**EXERCISE GOAL**. Repeat the data that follows verbatim. Images are not part of the copy.
___ RECORDS SHOWN ___
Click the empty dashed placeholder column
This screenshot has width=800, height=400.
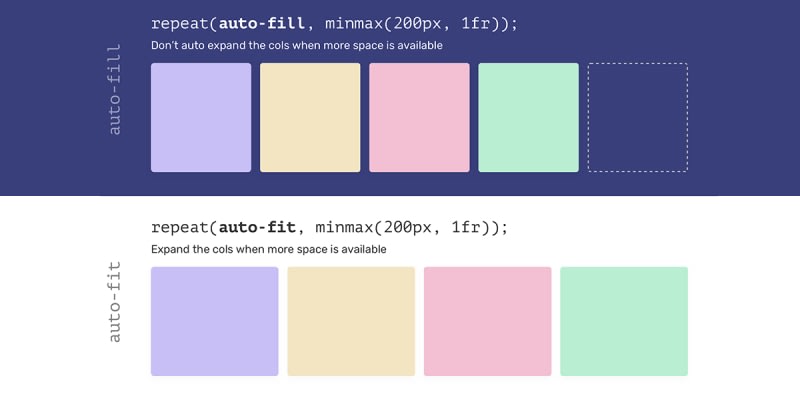[x=637, y=117]
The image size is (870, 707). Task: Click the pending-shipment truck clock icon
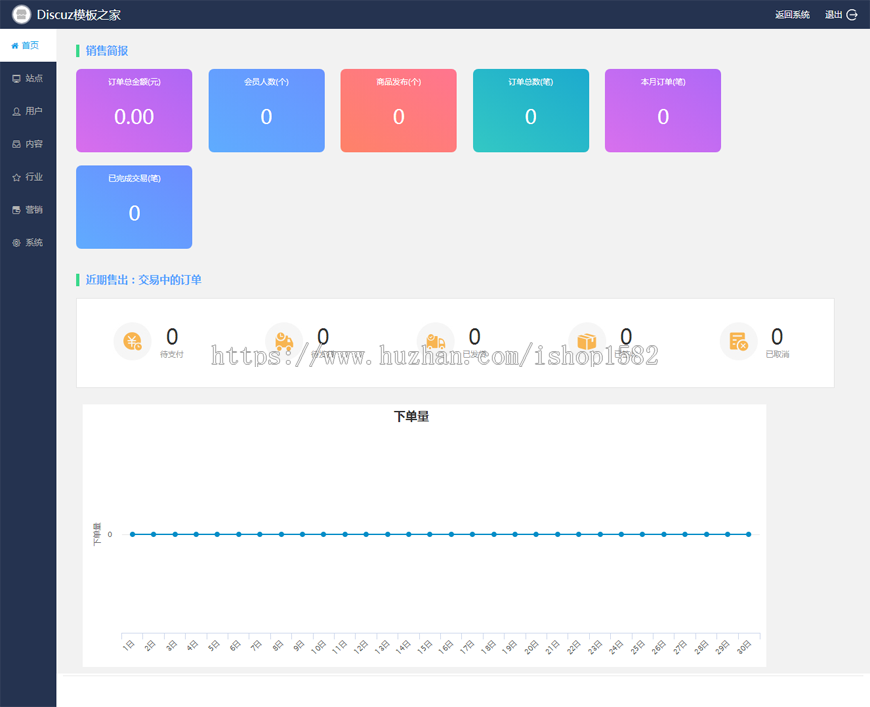[284, 341]
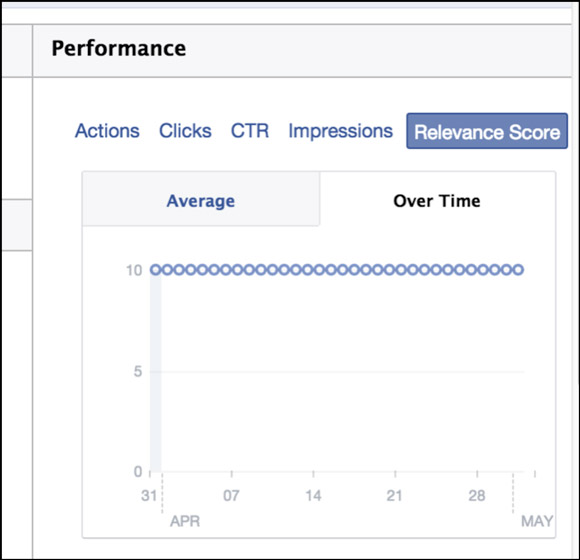The width and height of the screenshot is (580, 560).
Task: Click the Relevance Score button
Action: (x=487, y=131)
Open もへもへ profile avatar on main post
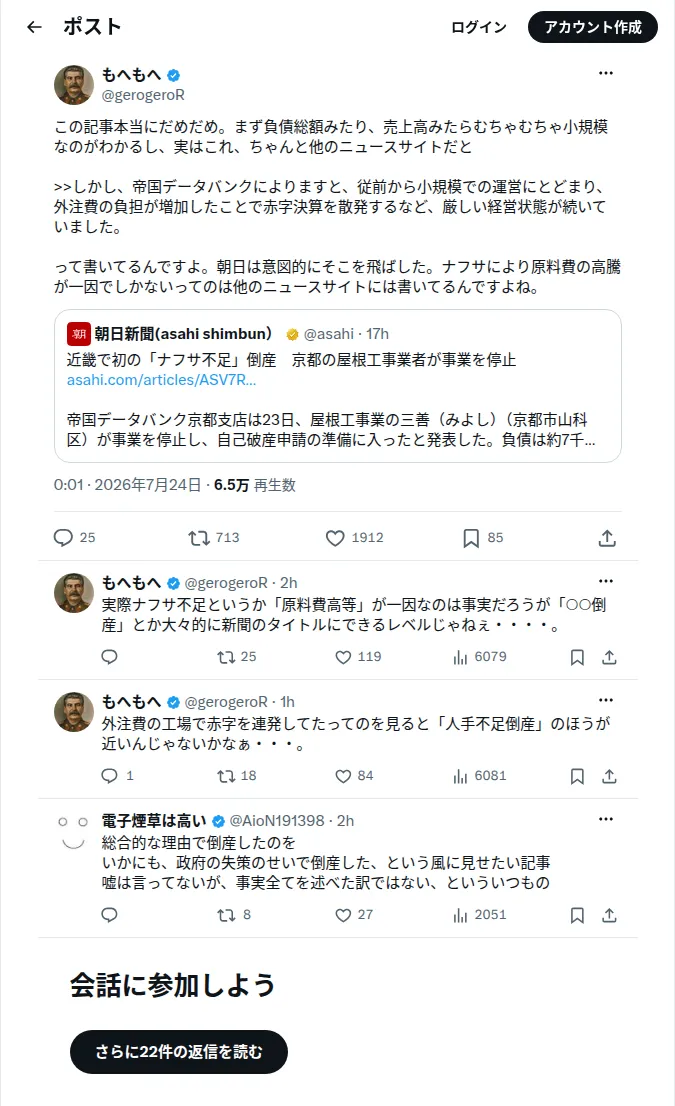This screenshot has height=1106, width=675. [x=73, y=85]
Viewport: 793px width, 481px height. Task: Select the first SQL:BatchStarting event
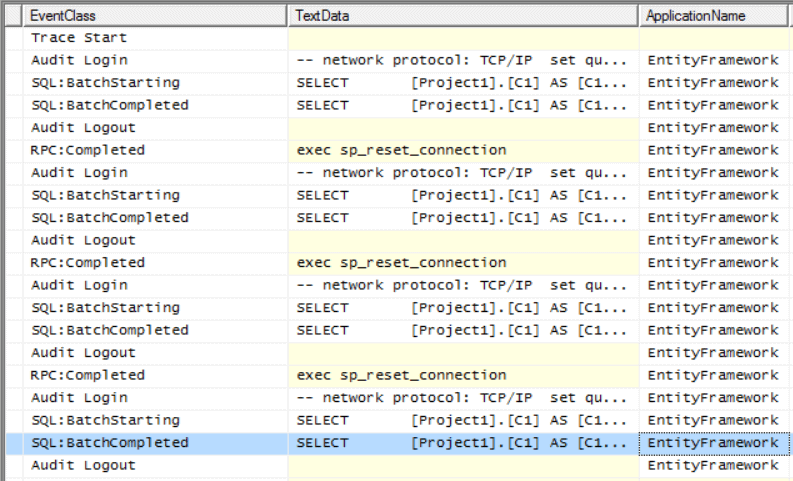click(x=397, y=83)
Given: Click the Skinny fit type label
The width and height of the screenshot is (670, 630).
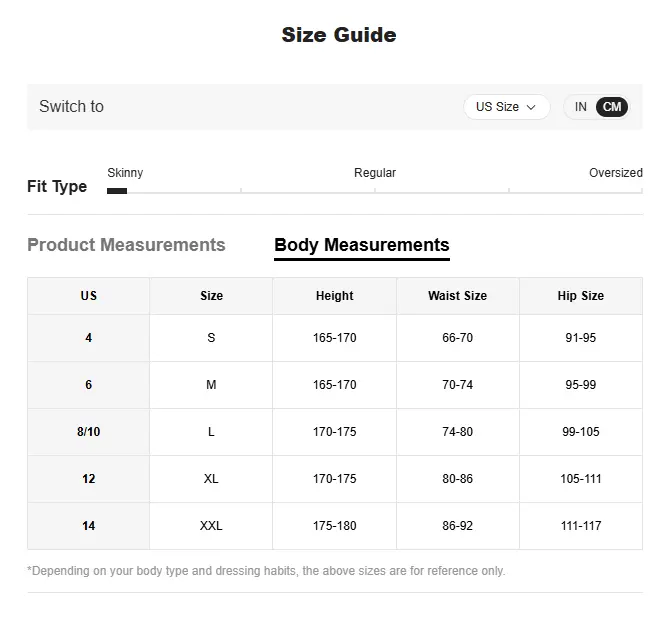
___
**SOLUTION TO THIS PROBLEM**.
Click the empty dashed placeholder column
This screenshot has width=800, height=400.
[x=637, y=117]
The image size is (870, 707). Task: Click the pending-shipment truck clock icon
[284, 341]
The width and height of the screenshot is (580, 560).
Task: Click the Relevance Score button
Action: (x=487, y=131)
Open もへもへ profile avatar on main post
This screenshot has height=1106, width=675. [x=73, y=85]
Viewport: 793px width, 481px height. Task: Select the first SQL:BatchStarting event
click(x=397, y=83)
Given: Click the Skinny fit type label
The width and height of the screenshot is (670, 630).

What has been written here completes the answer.